**Текстовый блок**
<<<<

73403 (589284), страница 4
Текст из файла (страница 4)
"Взрыв хохота заглушил слова, во всю мочь гоготал дьякон, пищала дьяконица. – Бывает же такая погань, – с омерзением сказал Стратилатов, – к духовному сану никакого уважения! – и, плюнув, пошел к грядкам".
Юродство выступает оппозицией шутовству и лицедейству главного героя.
Ремизов резко противопоставляет два мира повести: отмирного шутовства и мир настоящий, бытийный. Образ юродивой отнюдь невторостепенен в ходе сюжета, он главным образом обнажает главного героя, срывает с него маску шута , под которой осталась лишь "личина".
Что касается смеха в повести, то автор не даёт нам никакого указания на смех юродивого, скорее, наоборот, на всём протяжении повести "гогочет" Стратилатов. "Взрыв хохота заглушил слова, во всю мочь гоготал дьякон, пищала дьяконица". Это ещё раз убеждает нас в том, что соотнесение юродства с карнавальной культурой, шутовством в корне неверно, юродивая Матрёна в повести выступает антиподом театральному миру Стратилатова.
В результате проведённой работы были выявлены сквозные христианские мотивы, которые выполняют текстообразующую роль в повести. Следуя установкам символистской эстетики, оказавшей влияние на становление творческой манеры писателя, А.М.Ремизов показывает историю заурядного человека, погруженного в страсти.
В ходе работы были выявлены основные христианские аллюзии, которые участвуют создании образа центрального персонажа – Ивана Семёновича Стратилатова.
Нами были выявлены важнейшие христианские символы повести, такие как "крест", "Голгофа", "лебедь", "орёл", "яйцо" и т. д., однако важной чертой символики явилось "перевёртывание", их перекодировка, за счёт этого символы получают кощунственный оттенок, некоторые традиционные символы приобретают демонический характер.
Религиозная этика во многом определяет стереотип поведения главного героя. На первый взгляд, поступки героя могут показаться духовными, и соответствовать благочестию, принятым в Церкви, однако следование христианским традициям для героя превращается в театральное действо.

>>>>

**Задание 1**
Чьим антиподом, согласно тексту о повести Ремизова, выступает в повести юродивая Матрёна?

**Показанные записи**
<<<<

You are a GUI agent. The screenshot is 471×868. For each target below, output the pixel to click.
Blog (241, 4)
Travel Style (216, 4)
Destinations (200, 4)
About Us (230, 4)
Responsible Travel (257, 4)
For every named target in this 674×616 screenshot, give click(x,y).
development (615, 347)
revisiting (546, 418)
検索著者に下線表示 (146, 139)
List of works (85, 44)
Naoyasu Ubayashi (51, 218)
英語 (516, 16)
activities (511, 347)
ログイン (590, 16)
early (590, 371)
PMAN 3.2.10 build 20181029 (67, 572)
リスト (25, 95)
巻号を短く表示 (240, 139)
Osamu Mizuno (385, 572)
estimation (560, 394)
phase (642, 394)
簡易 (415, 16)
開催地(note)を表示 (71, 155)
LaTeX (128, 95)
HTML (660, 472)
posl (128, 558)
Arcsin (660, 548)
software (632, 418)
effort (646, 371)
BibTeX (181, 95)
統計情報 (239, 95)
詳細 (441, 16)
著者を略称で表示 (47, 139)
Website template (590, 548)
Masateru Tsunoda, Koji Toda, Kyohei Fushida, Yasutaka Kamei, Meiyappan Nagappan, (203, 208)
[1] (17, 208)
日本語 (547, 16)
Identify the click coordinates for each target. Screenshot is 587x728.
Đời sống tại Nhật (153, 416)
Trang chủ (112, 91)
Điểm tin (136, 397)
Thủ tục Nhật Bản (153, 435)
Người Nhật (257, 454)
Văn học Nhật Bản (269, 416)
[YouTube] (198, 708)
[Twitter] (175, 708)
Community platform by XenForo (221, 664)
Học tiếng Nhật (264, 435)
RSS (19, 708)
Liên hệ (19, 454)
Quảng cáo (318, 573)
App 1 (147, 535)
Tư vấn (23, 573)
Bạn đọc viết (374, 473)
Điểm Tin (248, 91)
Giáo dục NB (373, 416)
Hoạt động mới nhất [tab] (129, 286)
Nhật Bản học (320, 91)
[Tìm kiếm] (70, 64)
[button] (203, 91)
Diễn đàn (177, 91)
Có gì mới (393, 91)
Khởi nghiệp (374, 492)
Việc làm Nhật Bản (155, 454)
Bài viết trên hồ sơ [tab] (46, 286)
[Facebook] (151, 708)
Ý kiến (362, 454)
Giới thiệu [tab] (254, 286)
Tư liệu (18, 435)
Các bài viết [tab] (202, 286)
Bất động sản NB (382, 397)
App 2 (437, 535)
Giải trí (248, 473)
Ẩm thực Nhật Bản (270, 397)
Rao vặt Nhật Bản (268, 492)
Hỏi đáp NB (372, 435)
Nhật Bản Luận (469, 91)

>>>>

**Задание 2**
Представьте строки записей в виде списка строк JSON, по одной строке на элемент, без пустых строк. Начните со строки записей, где есть «[button] (203, 91)», и закончите последней строкой записей.

**Итоговый результат 1**
Юродивая Матрёна выступает антиподом театральному миру Стратилатова.

**Итоговый результат 2**
[
  "[button] (203, 91)",
  "Diễn đàn (177, 91)",
  "Có gì mới (393, 91)",
  "Khởi nghiệp (374, 492)",
  "Việc làm Nhật Bản (155, 454)",
  "Bài viết trên hồ sơ [tab] (46, 286)",
  "[Facebook] (151, 708)",
  "Ý kiến (362, 454)",
  "Giới thiệu [tab] (254, 286)",
  "Tư liệu (18, 435)",
  "Các bài viết [tab] (202, 286)",
  "Bất động sản NB (382, 397)",
  "App 2 (437, 535)",
  "Giải trí (248, 473)",
  "Ẩm thực Nhật Bản (270, 397)",
  "Rao vặt Nhật Bản (268, 492)",
  "Hỏi đáp NB (372, 435)",
  "Nhật Bản Luận (469, 91)"
]